§ **Working data**:
##########

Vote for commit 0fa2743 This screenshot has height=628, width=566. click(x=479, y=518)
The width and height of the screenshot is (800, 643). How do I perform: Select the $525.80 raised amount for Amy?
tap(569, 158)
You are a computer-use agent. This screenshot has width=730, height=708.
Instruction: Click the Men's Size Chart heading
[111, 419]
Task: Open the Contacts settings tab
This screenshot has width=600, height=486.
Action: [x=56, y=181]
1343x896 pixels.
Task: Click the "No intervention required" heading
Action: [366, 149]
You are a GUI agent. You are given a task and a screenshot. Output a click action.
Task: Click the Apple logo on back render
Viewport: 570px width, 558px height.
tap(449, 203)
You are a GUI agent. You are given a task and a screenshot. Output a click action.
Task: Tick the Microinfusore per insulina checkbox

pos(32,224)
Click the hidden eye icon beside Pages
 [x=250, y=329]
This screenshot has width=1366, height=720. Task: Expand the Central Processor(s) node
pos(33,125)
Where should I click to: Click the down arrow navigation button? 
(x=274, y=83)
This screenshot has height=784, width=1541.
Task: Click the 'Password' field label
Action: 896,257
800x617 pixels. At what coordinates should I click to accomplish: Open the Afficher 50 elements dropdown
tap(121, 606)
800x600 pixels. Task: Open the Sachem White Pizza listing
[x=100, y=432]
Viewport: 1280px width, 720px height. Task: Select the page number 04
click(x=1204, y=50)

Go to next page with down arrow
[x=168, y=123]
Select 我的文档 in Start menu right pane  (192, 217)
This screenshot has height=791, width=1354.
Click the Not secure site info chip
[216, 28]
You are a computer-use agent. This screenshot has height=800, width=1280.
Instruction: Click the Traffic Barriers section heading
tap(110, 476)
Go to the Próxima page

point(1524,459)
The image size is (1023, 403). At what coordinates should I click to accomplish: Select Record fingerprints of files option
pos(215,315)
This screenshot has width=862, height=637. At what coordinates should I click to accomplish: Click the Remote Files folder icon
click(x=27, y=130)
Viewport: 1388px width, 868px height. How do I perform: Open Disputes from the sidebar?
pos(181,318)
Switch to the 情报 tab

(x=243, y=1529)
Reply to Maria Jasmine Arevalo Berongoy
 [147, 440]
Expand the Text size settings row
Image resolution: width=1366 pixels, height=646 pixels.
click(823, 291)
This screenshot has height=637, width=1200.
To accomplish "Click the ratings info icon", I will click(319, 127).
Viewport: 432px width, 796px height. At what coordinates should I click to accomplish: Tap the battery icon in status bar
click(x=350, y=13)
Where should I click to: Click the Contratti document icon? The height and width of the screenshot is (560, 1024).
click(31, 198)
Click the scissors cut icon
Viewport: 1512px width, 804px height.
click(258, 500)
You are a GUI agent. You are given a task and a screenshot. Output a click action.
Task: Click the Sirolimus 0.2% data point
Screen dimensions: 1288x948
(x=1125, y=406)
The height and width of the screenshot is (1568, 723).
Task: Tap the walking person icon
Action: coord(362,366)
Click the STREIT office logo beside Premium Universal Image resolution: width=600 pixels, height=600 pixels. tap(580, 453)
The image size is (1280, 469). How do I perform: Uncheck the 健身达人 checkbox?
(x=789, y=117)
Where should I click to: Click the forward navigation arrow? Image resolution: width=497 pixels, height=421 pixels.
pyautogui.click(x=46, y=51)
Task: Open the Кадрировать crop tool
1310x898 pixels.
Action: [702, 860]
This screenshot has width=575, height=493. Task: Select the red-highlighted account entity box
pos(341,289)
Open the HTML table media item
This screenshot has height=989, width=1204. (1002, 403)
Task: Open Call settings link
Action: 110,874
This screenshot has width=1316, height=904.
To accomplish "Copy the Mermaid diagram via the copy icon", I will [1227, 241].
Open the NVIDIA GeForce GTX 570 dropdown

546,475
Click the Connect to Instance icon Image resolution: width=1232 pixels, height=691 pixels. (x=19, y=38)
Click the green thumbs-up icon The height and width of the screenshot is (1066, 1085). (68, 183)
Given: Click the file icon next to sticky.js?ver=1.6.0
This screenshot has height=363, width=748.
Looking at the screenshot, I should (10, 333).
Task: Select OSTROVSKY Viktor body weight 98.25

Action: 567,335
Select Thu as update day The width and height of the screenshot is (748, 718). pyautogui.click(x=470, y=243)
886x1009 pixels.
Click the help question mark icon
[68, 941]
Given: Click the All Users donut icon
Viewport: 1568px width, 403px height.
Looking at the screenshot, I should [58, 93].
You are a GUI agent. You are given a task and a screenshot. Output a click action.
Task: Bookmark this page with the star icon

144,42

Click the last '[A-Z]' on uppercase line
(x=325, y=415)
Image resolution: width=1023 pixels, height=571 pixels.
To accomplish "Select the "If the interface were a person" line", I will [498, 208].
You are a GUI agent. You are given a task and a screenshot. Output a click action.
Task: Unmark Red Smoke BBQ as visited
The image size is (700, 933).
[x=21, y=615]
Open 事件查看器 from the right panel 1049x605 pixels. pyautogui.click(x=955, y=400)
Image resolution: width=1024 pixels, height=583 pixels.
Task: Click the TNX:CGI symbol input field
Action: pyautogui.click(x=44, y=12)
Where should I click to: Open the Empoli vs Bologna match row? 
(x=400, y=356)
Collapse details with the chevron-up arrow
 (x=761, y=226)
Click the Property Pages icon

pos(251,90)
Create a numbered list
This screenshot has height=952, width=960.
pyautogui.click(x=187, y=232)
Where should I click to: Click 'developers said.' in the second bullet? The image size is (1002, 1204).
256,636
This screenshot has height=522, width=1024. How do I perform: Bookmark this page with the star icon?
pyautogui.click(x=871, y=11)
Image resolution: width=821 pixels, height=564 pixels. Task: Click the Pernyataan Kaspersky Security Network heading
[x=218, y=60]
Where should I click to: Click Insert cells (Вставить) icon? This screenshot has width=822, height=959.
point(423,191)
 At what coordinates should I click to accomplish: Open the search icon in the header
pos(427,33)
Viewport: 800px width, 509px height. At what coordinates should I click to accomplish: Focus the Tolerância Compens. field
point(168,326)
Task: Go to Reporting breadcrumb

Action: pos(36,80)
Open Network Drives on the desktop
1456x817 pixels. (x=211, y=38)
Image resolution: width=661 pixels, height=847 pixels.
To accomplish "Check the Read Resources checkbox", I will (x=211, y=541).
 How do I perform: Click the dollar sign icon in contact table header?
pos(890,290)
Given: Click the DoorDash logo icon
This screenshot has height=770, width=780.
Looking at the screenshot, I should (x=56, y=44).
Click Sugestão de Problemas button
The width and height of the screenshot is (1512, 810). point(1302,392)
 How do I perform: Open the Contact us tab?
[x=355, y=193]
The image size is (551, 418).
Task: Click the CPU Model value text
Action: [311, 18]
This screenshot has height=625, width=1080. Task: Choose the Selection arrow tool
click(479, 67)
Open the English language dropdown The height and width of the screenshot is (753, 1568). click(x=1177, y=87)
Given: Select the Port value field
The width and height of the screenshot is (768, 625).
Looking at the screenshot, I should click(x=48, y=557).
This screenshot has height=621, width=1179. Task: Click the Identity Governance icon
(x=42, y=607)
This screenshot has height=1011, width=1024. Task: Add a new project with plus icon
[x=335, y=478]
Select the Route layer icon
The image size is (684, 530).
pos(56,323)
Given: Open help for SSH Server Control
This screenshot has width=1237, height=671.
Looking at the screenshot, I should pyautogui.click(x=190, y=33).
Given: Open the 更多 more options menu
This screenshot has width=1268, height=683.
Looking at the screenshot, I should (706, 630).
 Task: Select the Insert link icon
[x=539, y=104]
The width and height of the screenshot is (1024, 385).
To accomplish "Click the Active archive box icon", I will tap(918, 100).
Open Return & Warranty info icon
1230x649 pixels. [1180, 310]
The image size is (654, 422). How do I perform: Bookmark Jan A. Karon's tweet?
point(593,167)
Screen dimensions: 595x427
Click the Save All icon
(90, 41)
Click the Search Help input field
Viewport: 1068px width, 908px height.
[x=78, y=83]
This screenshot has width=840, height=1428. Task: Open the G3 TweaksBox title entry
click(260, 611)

##########

§ **What needs to be done**: Whenever the string "menu" turns up in a line of the data, copy that line.

§ **Solution**:
Select 我的文档 in Start menu right pane  (192, 217)
Given: Open the 更多 more options menu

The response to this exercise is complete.